Using Data Wisely

Earlier today I read an excellent post by Alistair Croll on O’Reilly Radar, titled “Big data is our generation’s civil rights issue, and we don’t know it“. It was intruiging discussion about the challenges of big data collection and use. As a services company that helps clients collect, analyze and utilize data in marketing, I found it valuable since, as practitioners, we hold many of the arrows that could readily “kill the goose that laid the golden egg.”

As we routinely see in programs, consumers do not recoil at well targeted, subtlely-presented personalization or content customization. As consumers, we value content that is relevant and appreciate promotions that we can use. But, that does not mean that we want to be permanently constrained in our own demographically-constructed data prisons. Nor in some perverse, masochistically-inspired twist of fate, do we suddenly want to find that our data is causing us to receive higher interest rates, or pay higher prices than our peers. Think for a moment about the case of Orbitz which employed profile driven presentation of higher price hotel options to Mac users. I can here myself now saying “I can afford the more expensive tablet, so I want to pay higher prices for hotels too!”

Mind you, Expedia did not display higher prices, all they did was differentially display the higher priced options in preferred positions, but it was different from the logic displayed to other consumers, and could have impacted the reader’s choice of hotel. Consumers dubbed that a fail.

As Alistair eloquently points out, the issue is not how much data we collect, but rather how the data will be used. And in the hands of businesses driven by investors hungry for profit growth, that can pose a slippery slope.

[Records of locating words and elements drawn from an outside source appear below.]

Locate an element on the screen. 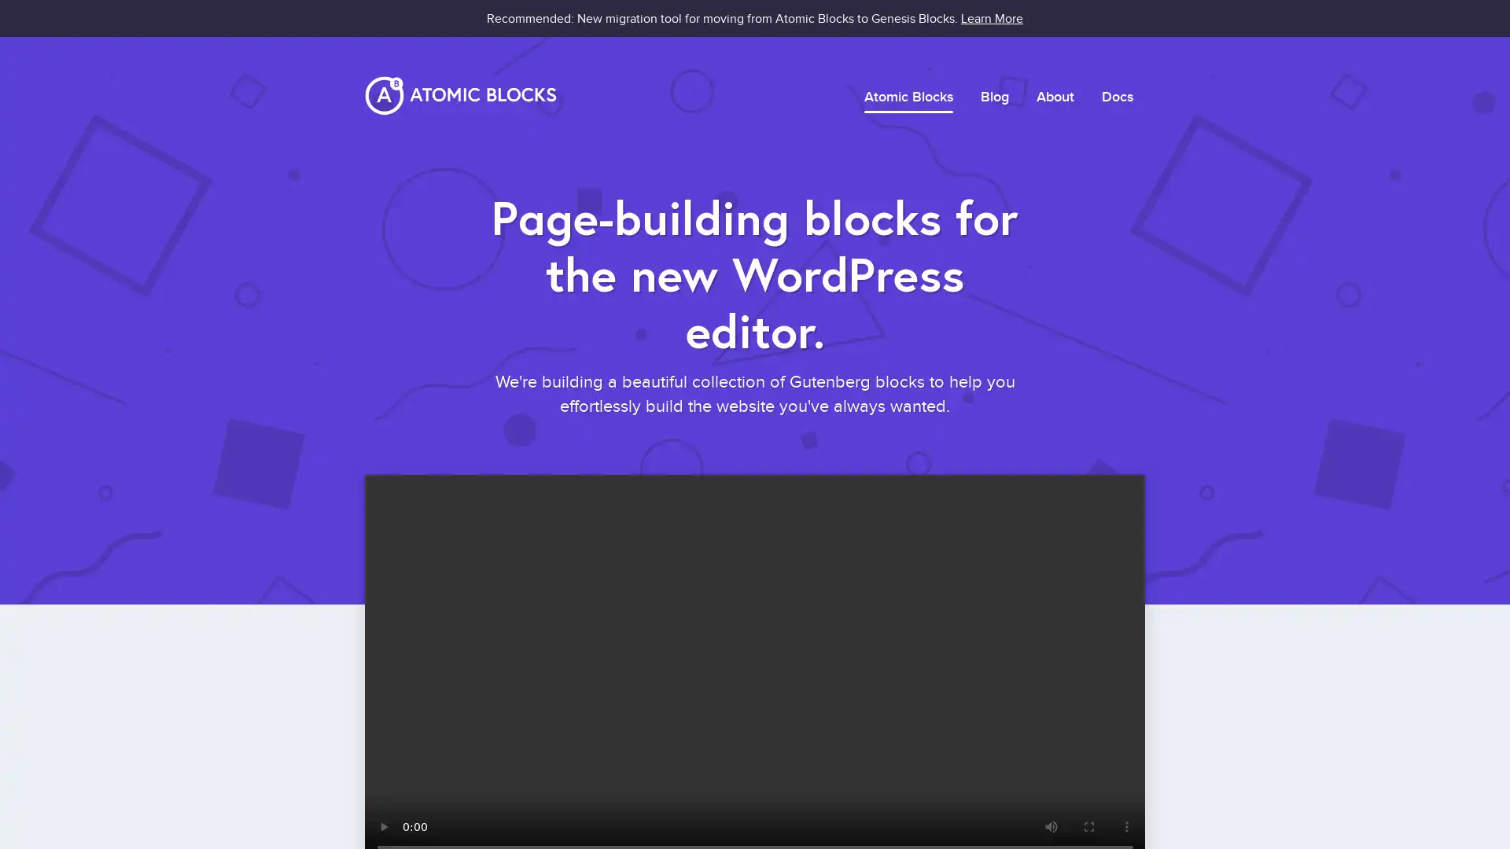 The height and width of the screenshot is (849, 1510). play is located at coordinates (382, 826).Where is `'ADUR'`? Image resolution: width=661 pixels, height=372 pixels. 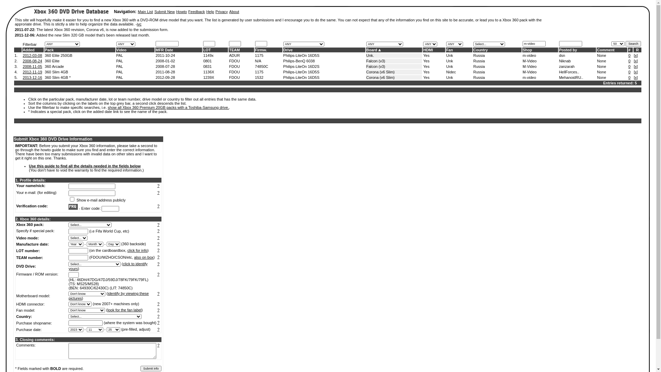
'ADUR' is located at coordinates (234, 55).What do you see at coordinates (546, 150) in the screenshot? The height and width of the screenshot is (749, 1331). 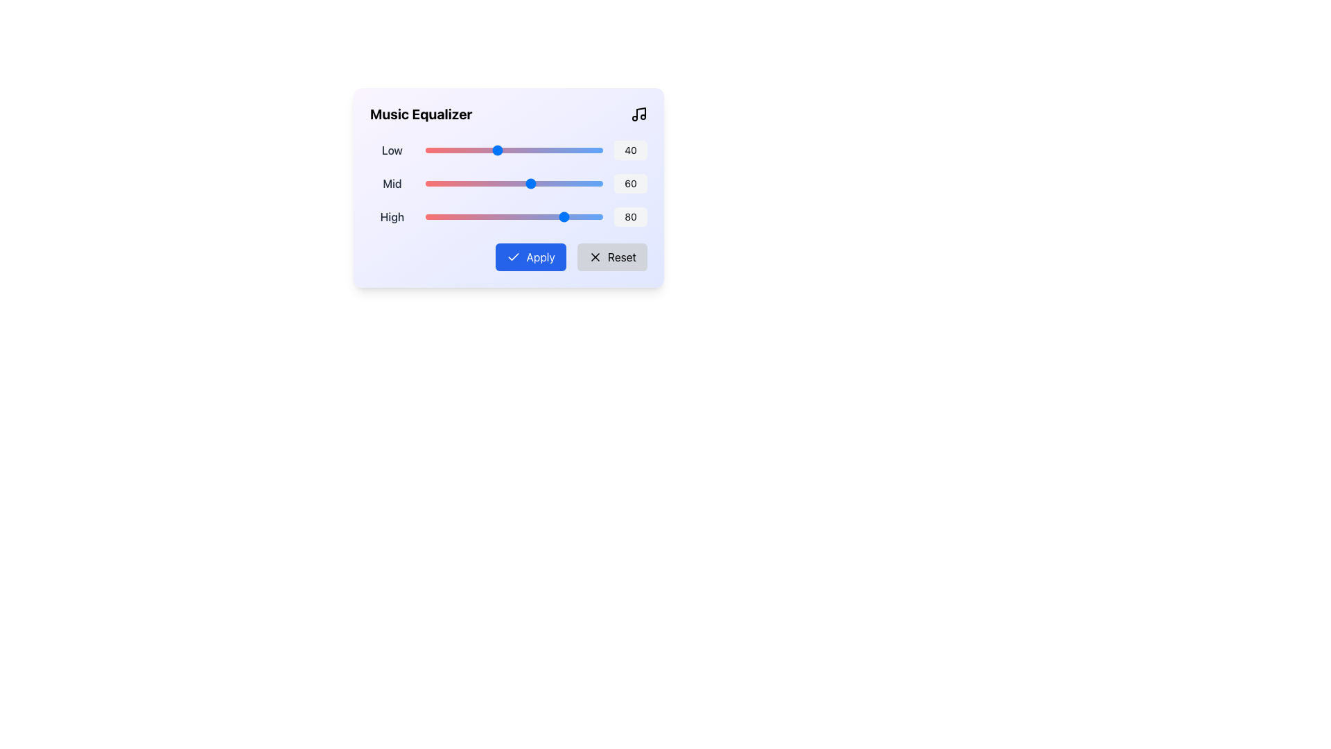 I see `the low equalizer slider` at bounding box center [546, 150].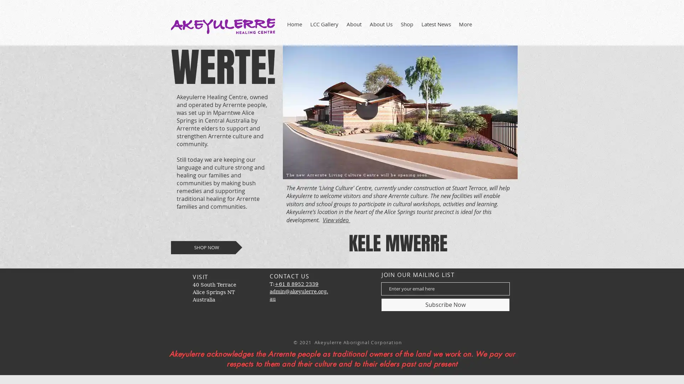 Image resolution: width=684 pixels, height=384 pixels. I want to click on Subscribe Now, so click(445, 304).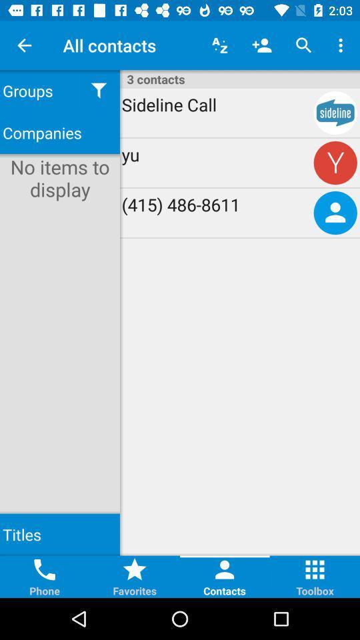  Describe the element at coordinates (98, 90) in the screenshot. I see `the icon next to groups item` at that location.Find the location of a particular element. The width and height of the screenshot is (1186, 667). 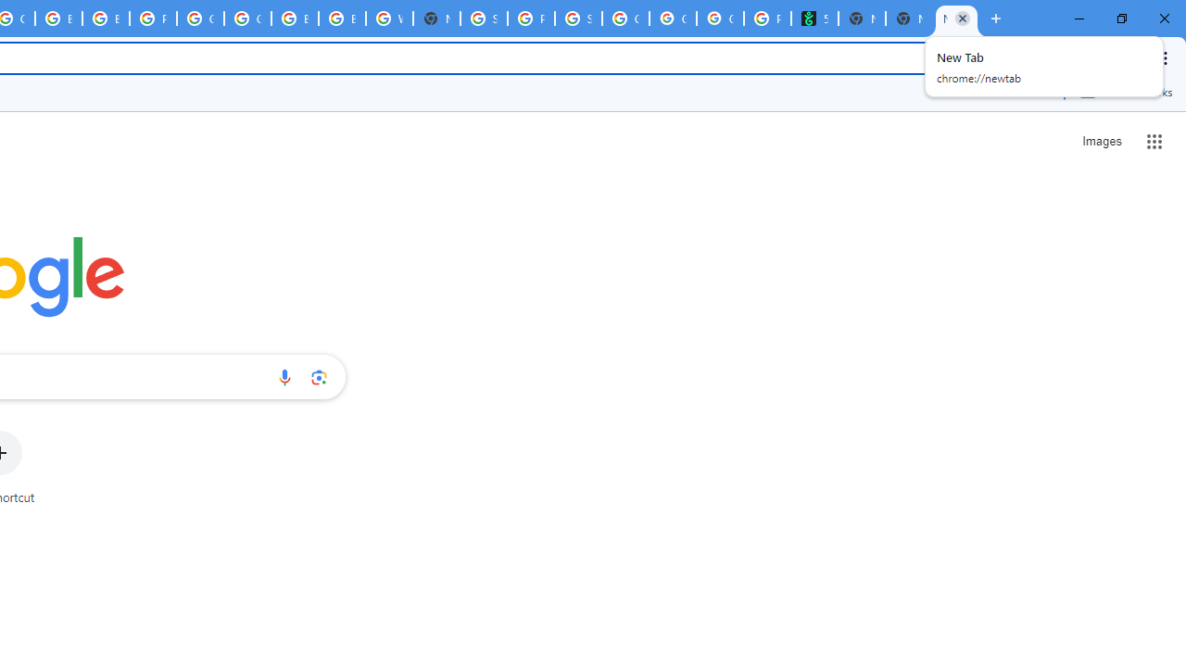

'Browse Chrome as a guest - Computer - Google Chrome Help' is located at coordinates (342, 19).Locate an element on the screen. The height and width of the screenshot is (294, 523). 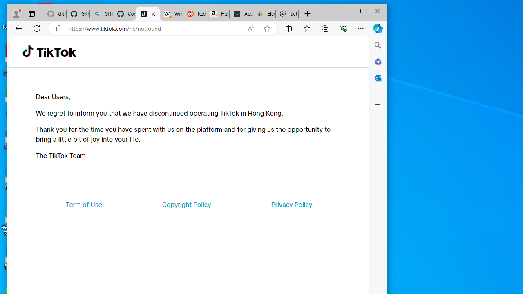
'Privacy Policy' is located at coordinates (291, 204).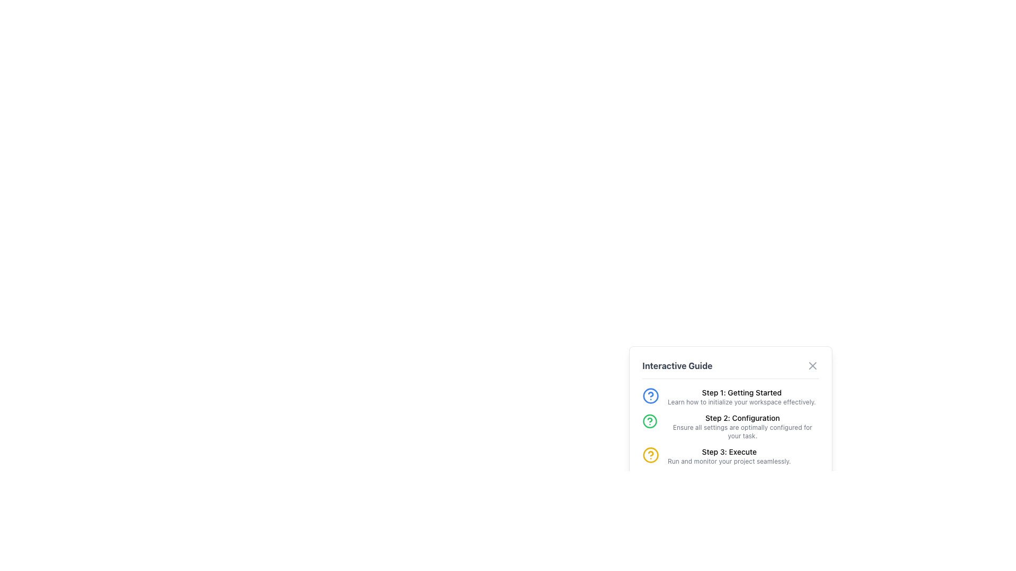 Image resolution: width=1016 pixels, height=571 pixels. What do you see at coordinates (729, 456) in the screenshot?
I see `the informational text element that describes the third step of the procedure, located at the bottom of the 'Interactive Guide' list, beneath 'Step 2: Configuration'` at bounding box center [729, 456].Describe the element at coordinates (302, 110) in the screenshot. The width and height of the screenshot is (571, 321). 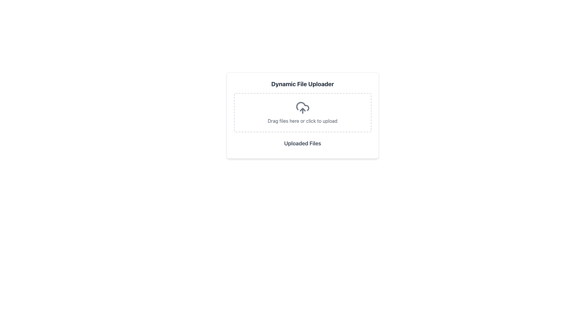
I see `the downward-pointing arrow in the center of the cloud icon within the 'Dynamic File Uploader' card` at that location.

In our current experience, many customers have yet to realize the magnitude of either the data-driven marketing opportunity, or of the unique challenges that extensive data capture can pose. As the first reality sets in, the second becomes a problem. For those of us in a capacity to educate, or to influence the conversation in positive ways, the imperative is growing, since it will only take a few high profile cases of misuse to bring along legislative actions that can dampen innovation and restrict us from bringing to fruition the great potential for effective marketing locked inside those mountains of data.